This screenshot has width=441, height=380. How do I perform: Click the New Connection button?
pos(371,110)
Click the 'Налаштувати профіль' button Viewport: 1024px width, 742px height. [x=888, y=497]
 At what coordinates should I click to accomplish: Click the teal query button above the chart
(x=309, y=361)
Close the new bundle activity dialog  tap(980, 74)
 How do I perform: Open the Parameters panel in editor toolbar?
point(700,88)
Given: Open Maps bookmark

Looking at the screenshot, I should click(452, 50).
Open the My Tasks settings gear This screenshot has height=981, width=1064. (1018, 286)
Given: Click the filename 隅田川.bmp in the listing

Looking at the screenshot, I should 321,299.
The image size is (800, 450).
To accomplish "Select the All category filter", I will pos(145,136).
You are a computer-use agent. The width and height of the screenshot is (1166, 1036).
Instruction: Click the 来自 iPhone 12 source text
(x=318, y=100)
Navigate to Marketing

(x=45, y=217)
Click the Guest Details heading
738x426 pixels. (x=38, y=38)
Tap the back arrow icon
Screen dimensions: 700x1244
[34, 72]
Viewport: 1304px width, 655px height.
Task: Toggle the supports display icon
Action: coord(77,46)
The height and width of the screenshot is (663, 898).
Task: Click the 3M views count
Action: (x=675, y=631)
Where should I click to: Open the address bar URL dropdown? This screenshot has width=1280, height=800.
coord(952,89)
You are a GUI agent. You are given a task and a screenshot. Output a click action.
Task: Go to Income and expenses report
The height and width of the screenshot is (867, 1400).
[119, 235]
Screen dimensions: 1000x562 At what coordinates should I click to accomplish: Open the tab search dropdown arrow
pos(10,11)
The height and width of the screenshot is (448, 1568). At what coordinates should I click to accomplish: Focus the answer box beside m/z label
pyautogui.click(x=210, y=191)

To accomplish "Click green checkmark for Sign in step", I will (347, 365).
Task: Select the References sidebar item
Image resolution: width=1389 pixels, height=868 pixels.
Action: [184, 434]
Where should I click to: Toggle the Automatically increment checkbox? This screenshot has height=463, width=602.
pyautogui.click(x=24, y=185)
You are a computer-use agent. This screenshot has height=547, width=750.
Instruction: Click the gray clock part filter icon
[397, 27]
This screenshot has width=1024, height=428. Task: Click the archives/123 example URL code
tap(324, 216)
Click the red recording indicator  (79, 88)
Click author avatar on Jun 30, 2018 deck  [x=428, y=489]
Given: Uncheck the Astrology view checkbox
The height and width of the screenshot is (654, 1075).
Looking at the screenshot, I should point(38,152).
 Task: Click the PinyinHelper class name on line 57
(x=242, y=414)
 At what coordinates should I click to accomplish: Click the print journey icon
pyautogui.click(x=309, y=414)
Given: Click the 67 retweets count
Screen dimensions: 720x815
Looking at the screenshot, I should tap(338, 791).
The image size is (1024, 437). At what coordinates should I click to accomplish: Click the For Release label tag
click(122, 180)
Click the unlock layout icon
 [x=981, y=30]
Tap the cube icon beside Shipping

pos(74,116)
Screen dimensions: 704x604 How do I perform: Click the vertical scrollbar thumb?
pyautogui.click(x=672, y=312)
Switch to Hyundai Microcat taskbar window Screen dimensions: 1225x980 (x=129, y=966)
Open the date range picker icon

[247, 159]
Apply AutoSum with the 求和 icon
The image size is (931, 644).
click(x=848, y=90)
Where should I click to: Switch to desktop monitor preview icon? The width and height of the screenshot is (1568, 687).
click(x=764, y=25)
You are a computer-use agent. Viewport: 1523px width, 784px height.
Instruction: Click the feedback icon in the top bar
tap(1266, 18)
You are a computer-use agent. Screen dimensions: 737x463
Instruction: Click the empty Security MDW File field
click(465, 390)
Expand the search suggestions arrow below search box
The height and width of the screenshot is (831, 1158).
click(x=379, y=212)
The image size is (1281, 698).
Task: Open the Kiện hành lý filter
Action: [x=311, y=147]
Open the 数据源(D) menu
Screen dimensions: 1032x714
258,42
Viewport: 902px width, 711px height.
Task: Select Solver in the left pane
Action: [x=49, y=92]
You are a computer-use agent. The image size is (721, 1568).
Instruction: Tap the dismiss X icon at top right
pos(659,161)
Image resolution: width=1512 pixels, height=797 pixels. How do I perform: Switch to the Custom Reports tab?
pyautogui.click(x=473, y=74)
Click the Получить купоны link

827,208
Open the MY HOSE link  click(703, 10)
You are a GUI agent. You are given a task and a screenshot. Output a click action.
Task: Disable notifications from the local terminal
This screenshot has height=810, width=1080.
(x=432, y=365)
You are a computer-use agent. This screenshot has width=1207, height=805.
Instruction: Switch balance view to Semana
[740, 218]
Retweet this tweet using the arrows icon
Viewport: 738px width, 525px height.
+-------+
* Task details *
Please return the data above exactly as given.

* Answer section *
This screenshot has width=441, height=380. How do I perform: Click the New Connection button?
pos(371,110)
Click the 'Налаштувати профіль' button Viewport: 1024px width, 742px height. [x=888, y=497]
 At what coordinates should I click to accomplish: Click the teal query button above the chart
(x=309, y=361)
Close the new bundle activity dialog  tap(980, 74)
 How do I perform: Open the Parameters panel in editor toolbar?
point(700,88)
Given: Open Maps bookmark

Looking at the screenshot, I should click(452, 50).
Open the My Tasks settings gear This screenshot has height=981, width=1064. (1018, 286)
Given: Click the filename 隅田川.bmp in the listing

Looking at the screenshot, I should 321,299.
The image size is (800, 450).
To accomplish "Select the All category filter", I will pos(145,136).
You are a computer-use agent. The width and height of the screenshot is (1166, 1036).
Instruction: Click the 来自 iPhone 12 source text
(x=318, y=100)
Navigate to Marketing

(x=45, y=217)
Click the Guest Details heading
738x426 pixels. (x=38, y=38)
Tap the back arrow icon
Screen dimensions: 700x1244
[34, 72]
Viewport: 1304px width, 655px height.
Task: Toggle the supports display icon
Action: coord(77,46)
The height and width of the screenshot is (663, 898).
Task: Click the 3M views count
Action: (x=675, y=631)
Where should I click to: Open the address bar URL dropdown? This screenshot has width=1280, height=800.
coord(952,89)
You are a GUI agent. You are given a task and a screenshot. Output a click action.
Task: Go to Income and expenses report
The height and width of the screenshot is (867, 1400).
[119, 235]
Screen dimensions: 1000x562 At what coordinates should I click to accomplish: Open the tab search dropdown arrow
pos(10,11)
The height and width of the screenshot is (448, 1568). At what coordinates should I click to accomplish: Focus the answer box beside m/z label
pyautogui.click(x=210, y=191)

To accomplish "Click green checkmark for Sign in step", I will (347, 365).
Task: Select the References sidebar item
Image resolution: width=1389 pixels, height=868 pixels.
Action: [184, 434]
Where should I click to: Toggle the Automatically increment checkbox? This screenshot has height=463, width=602.
pyautogui.click(x=24, y=185)
You are a computer-use agent. This screenshot has height=547, width=750.
Instruction: Click the gray clock part filter icon
[397, 27]
This screenshot has width=1024, height=428. Task: Click the archives/123 example URL code
tap(324, 216)
Click the red recording indicator  (79, 88)
Click author avatar on Jun 30, 2018 deck  [x=428, y=489]
Given: Uncheck the Astrology view checkbox
The height and width of the screenshot is (654, 1075).
Looking at the screenshot, I should point(38,152).
 Task: Click the PinyinHelper class name on line 57
(x=242, y=414)
 At what coordinates should I click to accomplish: Click the print journey icon
pyautogui.click(x=309, y=414)
Given: Click the 67 retweets count
Screen dimensions: 720x815
Looking at the screenshot, I should tap(338, 791).
The image size is (1024, 437). At what coordinates should I click to accomplish: Click the For Release label tag
click(122, 180)
Click the unlock layout icon
 [x=981, y=30]
Tap the cube icon beside Shipping

pos(74,116)
Screen dimensions: 704x604 How do I perform: Click the vertical scrollbar thumb?
pyautogui.click(x=672, y=312)
Switch to Hyundai Microcat taskbar window Screen dimensions: 1225x980 (x=129, y=966)
Open the date range picker icon

[247, 159]
Apply AutoSum with the 求和 icon
The image size is (931, 644).
click(x=848, y=90)
Where should I click to: Switch to desktop monitor preview icon? The width and height of the screenshot is (1568, 687).
click(x=764, y=25)
You are a computer-use agent. Viewport: 1523px width, 784px height.
Instruction: Click the feedback icon in the top bar
tap(1266, 18)
You are a computer-use agent. Screen dimensions: 737x463
Instruction: Click the empty Security MDW File field
click(465, 390)
Expand the search suggestions arrow below search box
The height and width of the screenshot is (831, 1158).
click(x=379, y=212)
The image size is (1281, 698).
Task: Open the Kiện hành lý filter
Action: [x=311, y=147]
Open the 数据源(D) menu
Screen dimensions: 1032x714
258,42
Viewport: 902px width, 711px height.
Task: Select Solver in the left pane
Action: [x=49, y=92]
You are a computer-use agent. The image size is (721, 1568).
Instruction: Tap the dismiss X icon at top right
pos(659,161)
Image resolution: width=1512 pixels, height=797 pixels. How do I perform: Switch to the Custom Reports tab?
pyautogui.click(x=473, y=74)
Click the Получить купоны link

827,208
Open the MY HOSE link  click(703, 10)
You are a GUI agent. You are given a task and a screenshot. Output a click action.
Task: Disable notifications from the local terminal
This screenshot has height=810, width=1080.
(x=432, y=365)
You are a computer-use agent. This screenshot has width=1207, height=805.
Instruction: Switch balance view to Semana
[740, 218]
Retweet this tweet using the arrows icon
Viewport: 738px width, 525px height.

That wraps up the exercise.